§ Data to examine
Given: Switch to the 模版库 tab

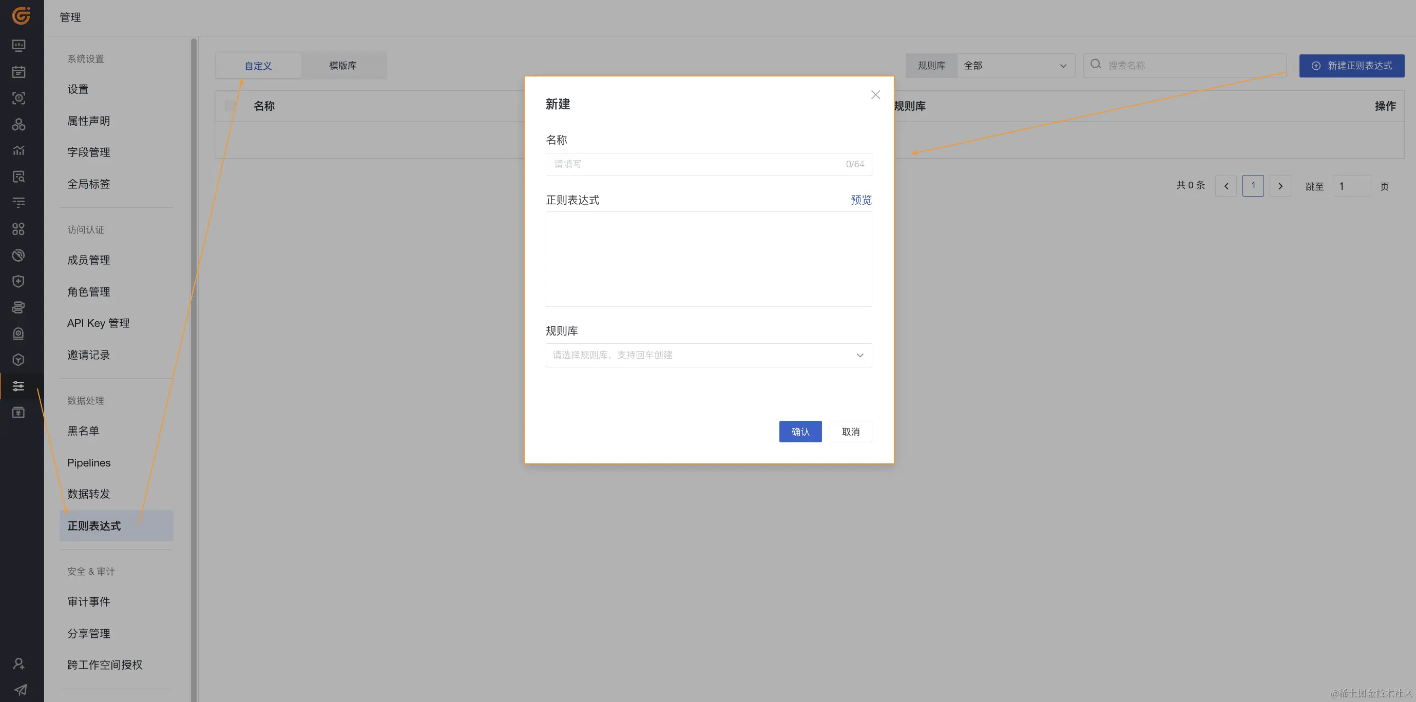Looking at the screenshot, I should pos(343,65).
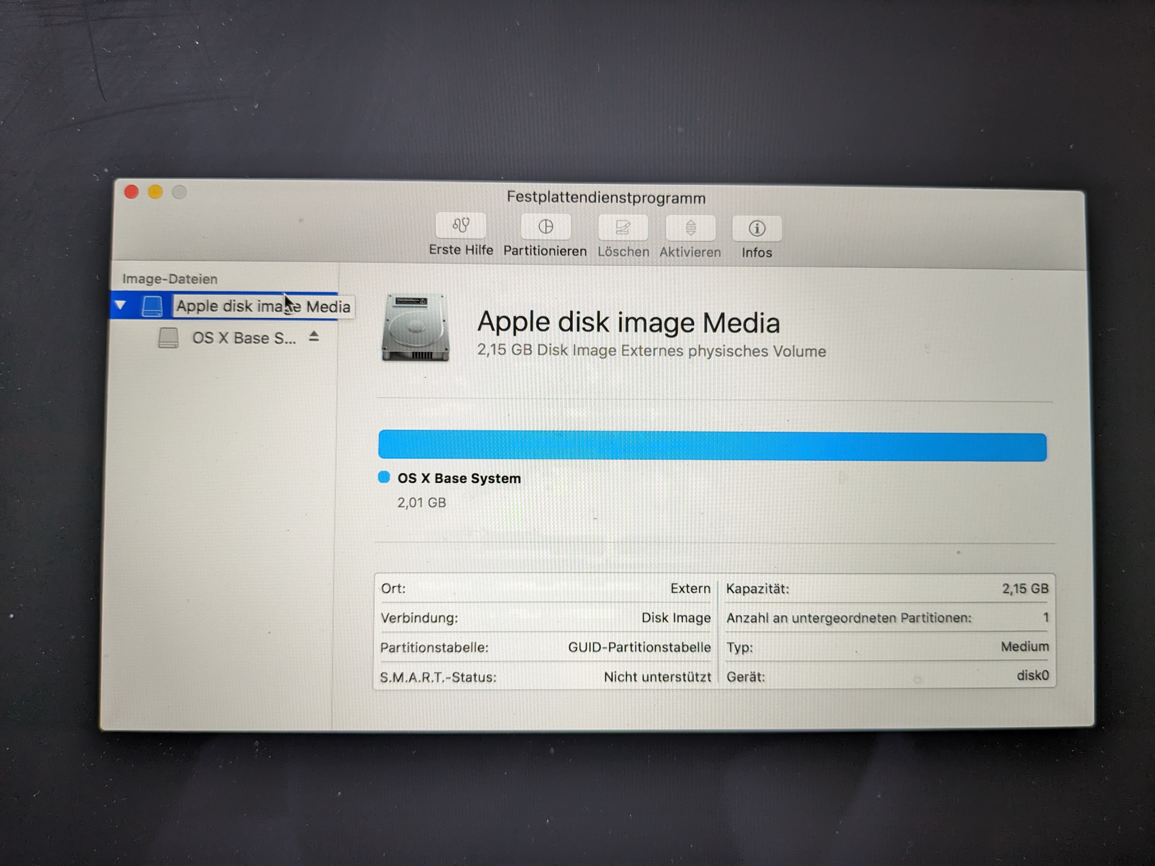Eject the OS X Base System volume
Viewport: 1155px width, 866px height.
click(x=313, y=337)
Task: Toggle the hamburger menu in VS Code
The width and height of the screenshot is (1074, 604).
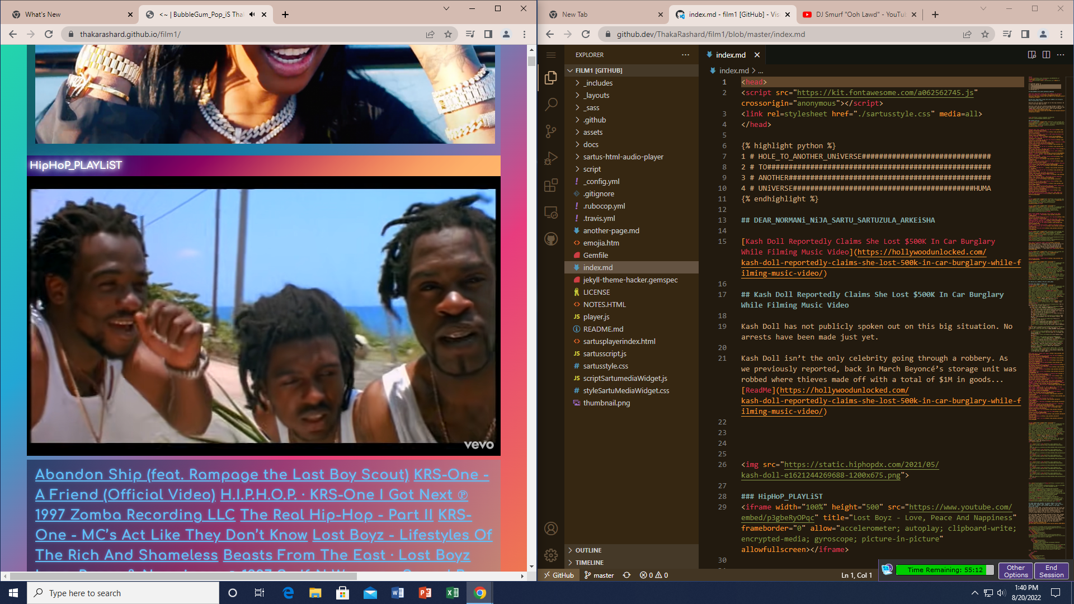Action: coord(551,55)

§ Directions for this task
Keep each line of the records exactly as it is while transcribing them, but leave the images behind.

§ Answer below
Given: Switch to the 模版库 tab

Looking at the screenshot, I should pos(343,65).
Eject the OS X Base System volume
Viewport: 1155px width, 866px height.
click(x=313, y=337)
Task: Toggle the hamburger menu in VS Code
The width and height of the screenshot is (1074, 604).
Action: coord(551,55)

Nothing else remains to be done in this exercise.